Air transactions through members of the Guild of Travel Management Companies (GTMC) grew by just 2% in the first quarter of the year.

However, air bookings were up for the eighth quarter in a row and business travel transactions in other sectors have risen more sharply.

Rail bookings led the way with a 15% increase, followed by hotels up by 7% and car hire up by 3%

GTMC chief executive, Paul Wait, said: “These results reflect the transactions made during January-March this year, the final full quarter of trading during the Conservative–Liberal Democrat coalition government and a period of uncertainty about the future.”

He added: “There is a continuing trend of increases in transactions and GDP, demonstrating the value of business travel to business growth.

“Both the service sector and consumer demand are continuing to drive growth in UK output and in turn we are seeing an increase in transactions from members offering domestic travel services across rail, hotels and car hire.

“As the pound continues to remain strong and UK competitiveness in the global market is challenged as a result, the onus is on business owners to invest in air travel to international markets to support the growth effort overseas.

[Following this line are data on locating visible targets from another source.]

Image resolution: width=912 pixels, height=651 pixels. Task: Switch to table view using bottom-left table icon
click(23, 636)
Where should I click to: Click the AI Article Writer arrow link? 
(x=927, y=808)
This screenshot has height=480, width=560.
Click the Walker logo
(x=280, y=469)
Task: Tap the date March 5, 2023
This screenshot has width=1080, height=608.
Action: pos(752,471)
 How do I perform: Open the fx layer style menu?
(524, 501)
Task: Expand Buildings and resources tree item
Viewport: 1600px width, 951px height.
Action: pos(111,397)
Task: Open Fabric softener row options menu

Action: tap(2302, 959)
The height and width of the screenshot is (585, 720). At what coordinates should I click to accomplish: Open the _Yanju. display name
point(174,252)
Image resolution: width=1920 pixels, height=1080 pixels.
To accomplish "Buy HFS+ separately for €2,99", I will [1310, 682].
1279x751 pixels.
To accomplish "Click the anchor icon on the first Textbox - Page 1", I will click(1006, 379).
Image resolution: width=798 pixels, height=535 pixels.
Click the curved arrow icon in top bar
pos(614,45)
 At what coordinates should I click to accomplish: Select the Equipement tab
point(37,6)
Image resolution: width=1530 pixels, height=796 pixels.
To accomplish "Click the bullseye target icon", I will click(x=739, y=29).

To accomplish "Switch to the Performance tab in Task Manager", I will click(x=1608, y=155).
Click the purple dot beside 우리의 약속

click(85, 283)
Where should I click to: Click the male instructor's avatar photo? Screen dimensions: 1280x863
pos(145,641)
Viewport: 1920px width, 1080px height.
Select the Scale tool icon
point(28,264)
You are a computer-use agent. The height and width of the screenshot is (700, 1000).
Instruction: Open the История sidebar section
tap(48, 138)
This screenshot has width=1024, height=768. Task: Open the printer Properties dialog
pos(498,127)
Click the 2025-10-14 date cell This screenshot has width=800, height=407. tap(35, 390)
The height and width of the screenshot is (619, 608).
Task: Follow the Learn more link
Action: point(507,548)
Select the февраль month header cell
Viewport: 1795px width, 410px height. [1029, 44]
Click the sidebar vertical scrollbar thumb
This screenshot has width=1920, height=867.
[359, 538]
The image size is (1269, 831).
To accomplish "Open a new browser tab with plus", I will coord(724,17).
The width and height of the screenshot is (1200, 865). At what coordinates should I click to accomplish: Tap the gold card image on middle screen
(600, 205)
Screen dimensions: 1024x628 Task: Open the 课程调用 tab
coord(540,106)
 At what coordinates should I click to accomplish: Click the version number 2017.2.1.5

“There needs to be greater economic health in the UK’s biggest export market, the eurozone, and greater ambition in new markets. The only way that this can be secured is by businesses investing in business travel.”

Wait said: “In their election manifesto the Conservatives confirmed their commitment to improving transport facilities and infrastructure in a number of areas relevant to business travel: support for high speed rail, action to reduce rail fares and investment in additional motorway construction.

“These all have critical roles to play in laying solid foundations from which UK plc can increase business travel and therefore grow the economy.”